_Exercise 1:_
In the narcolepsy FAQ, reproduce the stretch from "Yes, some people" through "to differing degrees.", substituting "widely" for "considerably".
_Exercise 2:_
Using only the narcolepsy FAQ, state whether each claim below agrees with it. Answer yes or no for each and quote the deciding words.
(a) Narcolepsy occurs more often in men than in women.
(b) Symptoms generally become apparent between the ages of 10 and 20.
(c) In rare cases, narcolepsy can be caused by a physical head injury.
_Exercise 3:_
Condense the paragraph of the narcolepsy FAQ beginning "Narcolepsy affects 1 in 2,000 people" into a bulleted list that keeps its main facts.

_Excerpt to read:_
Yes, some people have a full house of symptoms, while others experience only several. Since both the spectrum and severity of symptoms can vary considerably most people with Narcolepsy are impacted to differing degrees.

Are there different kinds of Narcolepsy?

Yes, there are two forms of Narcolepsy: Narcolepsy with Cataplexy (Type 1) and Narcolepsy without Cataplexy (Type 2). In N+C, an autoimmune reaction destroys the brain’s 70,000 hypocretin-producing cells.

Are people born with Narcolepsy?

No, people are not born with Narcolepsy. Generally, symptoms become apparent typically between the ages of 10-20 years although very young children are now being diagnosed.

How common is Narcolepsy?

Narcolepsy affects 1 in 2,000 people – over 200,000 Americans and 3 million people worldwide. In other parts of the world such as Japan, Narcolepsy appears as frequently as 1 in every 500. Narcolepsy is not rare, but it is severely under-recognized, under-reported and often misdiagnosed disorder that occurs equally in men and women.

What causes Narcolepsy?

Narcolepsy is almost always caused by the lack of a neurotransmitter called hypocretin, or orexin. Neurotransmitters are brain chemicals that neurons produce to communicate with each other and to regulate biological processes. Loss of hypocretin results in the inability to regulate sleep.

The reason for such cell loss remains unknown, but appears to be autoimmune in nature. That is, the body’s immune system selectively attacks hypocretin-containing brain cells. In rare cases, Narcolepsy can be caused by a genetic defect that prevents normal production of hypocretin molecules or a physical head injury.

Recent research points to two infectious agents that may be involved in triggering the condition. Frequently, Narcolepsy onset follows a seasonal pattern of higher rates in spring and early summer, following winter upper airway infection season. Researchers are investigating a possible link between Narcolepsy onset and streptococcus infection, such as strep throat and the H1N1 virus and vaccine.

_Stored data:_

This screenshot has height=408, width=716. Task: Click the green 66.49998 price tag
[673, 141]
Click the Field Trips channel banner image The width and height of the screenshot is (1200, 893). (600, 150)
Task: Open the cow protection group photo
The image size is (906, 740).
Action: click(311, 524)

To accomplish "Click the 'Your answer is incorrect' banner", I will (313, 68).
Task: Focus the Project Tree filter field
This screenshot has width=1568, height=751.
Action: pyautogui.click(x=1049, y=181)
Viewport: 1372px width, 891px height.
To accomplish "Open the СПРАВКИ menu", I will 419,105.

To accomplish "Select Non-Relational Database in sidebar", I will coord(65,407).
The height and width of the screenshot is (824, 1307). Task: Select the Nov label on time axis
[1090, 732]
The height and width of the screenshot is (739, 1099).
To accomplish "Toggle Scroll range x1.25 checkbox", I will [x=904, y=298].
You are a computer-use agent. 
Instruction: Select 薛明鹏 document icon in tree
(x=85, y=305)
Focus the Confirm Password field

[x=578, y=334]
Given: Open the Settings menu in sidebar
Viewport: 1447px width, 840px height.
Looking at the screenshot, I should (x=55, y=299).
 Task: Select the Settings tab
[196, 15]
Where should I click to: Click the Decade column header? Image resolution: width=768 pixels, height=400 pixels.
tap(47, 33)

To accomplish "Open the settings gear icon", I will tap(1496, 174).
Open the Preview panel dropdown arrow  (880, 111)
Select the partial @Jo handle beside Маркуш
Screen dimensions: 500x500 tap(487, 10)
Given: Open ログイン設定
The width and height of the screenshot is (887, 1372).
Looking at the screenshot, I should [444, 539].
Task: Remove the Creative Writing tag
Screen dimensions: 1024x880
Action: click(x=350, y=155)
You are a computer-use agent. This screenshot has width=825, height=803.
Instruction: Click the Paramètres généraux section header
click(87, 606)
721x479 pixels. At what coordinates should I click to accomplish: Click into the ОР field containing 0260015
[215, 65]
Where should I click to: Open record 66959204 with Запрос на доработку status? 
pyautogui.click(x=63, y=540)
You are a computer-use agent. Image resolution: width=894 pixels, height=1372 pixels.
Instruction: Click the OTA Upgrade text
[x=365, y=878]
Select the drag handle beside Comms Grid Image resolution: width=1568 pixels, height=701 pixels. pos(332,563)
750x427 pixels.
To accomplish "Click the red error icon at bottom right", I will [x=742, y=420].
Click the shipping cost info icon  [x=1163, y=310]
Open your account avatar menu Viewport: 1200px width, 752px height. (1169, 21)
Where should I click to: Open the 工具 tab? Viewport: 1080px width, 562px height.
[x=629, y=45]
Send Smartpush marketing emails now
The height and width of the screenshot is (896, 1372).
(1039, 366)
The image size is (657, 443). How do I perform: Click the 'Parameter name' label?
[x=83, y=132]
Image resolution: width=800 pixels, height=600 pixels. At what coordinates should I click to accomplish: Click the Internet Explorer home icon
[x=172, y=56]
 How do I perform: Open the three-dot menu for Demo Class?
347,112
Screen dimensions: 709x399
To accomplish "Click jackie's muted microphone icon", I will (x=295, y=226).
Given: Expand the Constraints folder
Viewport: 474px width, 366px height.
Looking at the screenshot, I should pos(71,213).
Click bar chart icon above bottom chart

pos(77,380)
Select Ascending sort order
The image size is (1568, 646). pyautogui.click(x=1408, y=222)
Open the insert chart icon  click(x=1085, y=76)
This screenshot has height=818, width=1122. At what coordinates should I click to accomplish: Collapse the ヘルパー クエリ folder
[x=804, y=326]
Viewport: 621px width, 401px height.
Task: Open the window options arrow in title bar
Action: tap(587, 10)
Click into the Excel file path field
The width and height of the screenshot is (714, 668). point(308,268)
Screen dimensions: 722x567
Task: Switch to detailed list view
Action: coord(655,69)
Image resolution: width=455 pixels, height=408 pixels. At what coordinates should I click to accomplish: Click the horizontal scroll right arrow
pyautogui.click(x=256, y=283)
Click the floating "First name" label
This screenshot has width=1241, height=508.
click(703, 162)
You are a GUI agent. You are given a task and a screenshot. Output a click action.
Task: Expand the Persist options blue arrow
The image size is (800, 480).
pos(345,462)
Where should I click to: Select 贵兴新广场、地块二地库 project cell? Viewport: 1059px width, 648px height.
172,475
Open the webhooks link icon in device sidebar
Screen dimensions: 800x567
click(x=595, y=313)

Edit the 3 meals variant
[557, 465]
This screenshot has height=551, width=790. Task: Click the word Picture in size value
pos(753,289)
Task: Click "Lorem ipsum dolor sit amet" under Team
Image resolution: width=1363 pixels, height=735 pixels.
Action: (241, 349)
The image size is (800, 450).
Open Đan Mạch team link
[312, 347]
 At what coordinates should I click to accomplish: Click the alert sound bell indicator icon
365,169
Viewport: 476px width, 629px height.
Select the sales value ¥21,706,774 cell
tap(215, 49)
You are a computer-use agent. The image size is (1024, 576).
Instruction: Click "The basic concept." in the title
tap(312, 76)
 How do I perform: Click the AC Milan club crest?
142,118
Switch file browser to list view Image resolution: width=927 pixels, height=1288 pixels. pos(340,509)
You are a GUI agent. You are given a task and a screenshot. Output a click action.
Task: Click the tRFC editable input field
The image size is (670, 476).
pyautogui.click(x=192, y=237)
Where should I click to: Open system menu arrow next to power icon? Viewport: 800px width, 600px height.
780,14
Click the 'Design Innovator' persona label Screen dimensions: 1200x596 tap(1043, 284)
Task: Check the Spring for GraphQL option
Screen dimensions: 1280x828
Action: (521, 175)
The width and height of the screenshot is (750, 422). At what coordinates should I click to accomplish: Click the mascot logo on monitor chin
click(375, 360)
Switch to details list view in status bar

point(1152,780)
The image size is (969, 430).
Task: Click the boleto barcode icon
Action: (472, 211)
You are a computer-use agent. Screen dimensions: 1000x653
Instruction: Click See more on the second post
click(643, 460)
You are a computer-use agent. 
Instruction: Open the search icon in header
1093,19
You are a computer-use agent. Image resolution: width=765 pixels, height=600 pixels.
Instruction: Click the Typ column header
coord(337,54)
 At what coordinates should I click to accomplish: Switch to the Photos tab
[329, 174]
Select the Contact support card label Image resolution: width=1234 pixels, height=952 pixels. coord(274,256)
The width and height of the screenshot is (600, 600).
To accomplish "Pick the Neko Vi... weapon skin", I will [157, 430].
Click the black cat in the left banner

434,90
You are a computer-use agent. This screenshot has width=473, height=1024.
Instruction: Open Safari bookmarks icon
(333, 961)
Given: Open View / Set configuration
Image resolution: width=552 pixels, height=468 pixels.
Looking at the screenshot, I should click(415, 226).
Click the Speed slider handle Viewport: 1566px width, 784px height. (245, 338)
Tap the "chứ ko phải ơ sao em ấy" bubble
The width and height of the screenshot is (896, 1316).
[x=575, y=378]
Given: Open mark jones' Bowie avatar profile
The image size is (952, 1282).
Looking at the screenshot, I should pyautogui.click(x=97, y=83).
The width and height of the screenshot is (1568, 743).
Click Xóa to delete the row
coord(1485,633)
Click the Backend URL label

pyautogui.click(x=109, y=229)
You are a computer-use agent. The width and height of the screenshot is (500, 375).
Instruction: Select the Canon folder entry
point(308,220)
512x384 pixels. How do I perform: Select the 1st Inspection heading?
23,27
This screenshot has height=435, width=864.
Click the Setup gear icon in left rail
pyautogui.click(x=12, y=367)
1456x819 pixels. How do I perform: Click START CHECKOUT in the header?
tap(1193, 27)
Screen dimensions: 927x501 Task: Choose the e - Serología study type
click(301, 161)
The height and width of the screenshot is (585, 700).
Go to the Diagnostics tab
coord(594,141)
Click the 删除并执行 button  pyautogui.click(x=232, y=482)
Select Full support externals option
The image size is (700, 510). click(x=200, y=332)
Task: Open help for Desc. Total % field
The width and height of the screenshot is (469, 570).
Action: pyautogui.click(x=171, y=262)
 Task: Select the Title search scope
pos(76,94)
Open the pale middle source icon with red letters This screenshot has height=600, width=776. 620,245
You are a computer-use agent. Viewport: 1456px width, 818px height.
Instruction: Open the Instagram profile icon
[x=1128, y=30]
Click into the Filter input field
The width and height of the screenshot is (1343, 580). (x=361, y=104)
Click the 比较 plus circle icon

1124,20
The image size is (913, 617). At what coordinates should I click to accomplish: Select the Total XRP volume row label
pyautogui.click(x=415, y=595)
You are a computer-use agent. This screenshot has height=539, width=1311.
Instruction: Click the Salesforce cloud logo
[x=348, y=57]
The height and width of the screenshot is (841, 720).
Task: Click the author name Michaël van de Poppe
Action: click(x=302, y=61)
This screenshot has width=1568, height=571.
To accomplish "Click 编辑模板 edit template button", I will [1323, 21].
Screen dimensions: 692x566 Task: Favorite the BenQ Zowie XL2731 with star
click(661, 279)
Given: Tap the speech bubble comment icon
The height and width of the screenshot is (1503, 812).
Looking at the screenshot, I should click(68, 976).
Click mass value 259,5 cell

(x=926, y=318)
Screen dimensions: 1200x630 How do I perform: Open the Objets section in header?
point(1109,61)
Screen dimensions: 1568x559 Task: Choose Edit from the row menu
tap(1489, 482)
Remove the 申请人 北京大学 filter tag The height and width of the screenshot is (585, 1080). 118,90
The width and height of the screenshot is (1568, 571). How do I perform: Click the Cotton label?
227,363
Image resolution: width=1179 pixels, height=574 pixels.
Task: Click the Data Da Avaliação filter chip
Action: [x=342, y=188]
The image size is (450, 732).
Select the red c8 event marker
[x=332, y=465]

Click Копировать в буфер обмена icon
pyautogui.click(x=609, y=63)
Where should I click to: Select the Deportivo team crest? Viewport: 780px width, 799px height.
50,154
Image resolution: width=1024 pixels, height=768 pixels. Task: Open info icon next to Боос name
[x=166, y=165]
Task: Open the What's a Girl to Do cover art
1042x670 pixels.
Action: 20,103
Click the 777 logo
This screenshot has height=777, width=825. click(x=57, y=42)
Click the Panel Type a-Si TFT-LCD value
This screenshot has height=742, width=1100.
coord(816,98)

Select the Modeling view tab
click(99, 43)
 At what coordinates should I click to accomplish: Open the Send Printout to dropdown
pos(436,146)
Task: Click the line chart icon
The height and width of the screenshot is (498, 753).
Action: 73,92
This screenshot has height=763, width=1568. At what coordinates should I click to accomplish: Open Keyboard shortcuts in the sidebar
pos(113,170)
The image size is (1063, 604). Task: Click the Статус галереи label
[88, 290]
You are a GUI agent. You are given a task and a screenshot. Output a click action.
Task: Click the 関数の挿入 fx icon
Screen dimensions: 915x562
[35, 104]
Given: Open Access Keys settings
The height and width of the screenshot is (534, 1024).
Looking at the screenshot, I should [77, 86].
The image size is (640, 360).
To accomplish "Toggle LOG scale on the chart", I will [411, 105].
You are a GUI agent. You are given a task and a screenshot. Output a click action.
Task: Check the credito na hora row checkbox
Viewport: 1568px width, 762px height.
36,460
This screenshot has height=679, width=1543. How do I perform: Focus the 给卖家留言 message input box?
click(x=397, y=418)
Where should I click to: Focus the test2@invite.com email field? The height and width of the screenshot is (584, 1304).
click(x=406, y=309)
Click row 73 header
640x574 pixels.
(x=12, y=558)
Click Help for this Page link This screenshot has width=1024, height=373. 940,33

_Task response 1:_
Yes, some people have a full house of symptoms, while others experience only several. Since both the spectrum and severity of symptoms can vary widely most people with Narcolepsy are impacted to differing degrees.

_Task response 2:_
(a) No: "occurs equally in men and women"
(b) Yes: "symptoms become apparent typically between the ages of 10-20 years"
(c) Yes: "In rare cases, Narcolepsy can be caused by a genetic defect that prevents normal production of hypocretin molecules or a physical head injury"

_Task response 3:_
- Affects 1 in 2,000 people: over 200,000 Americans and 3 million worldwide
- Appears as often as 1 in 500 in other parts of the world, such as Japan
- Not rare, but severely under-recognized, under-reported and often misdiagnosed
- Occurs equally in men and women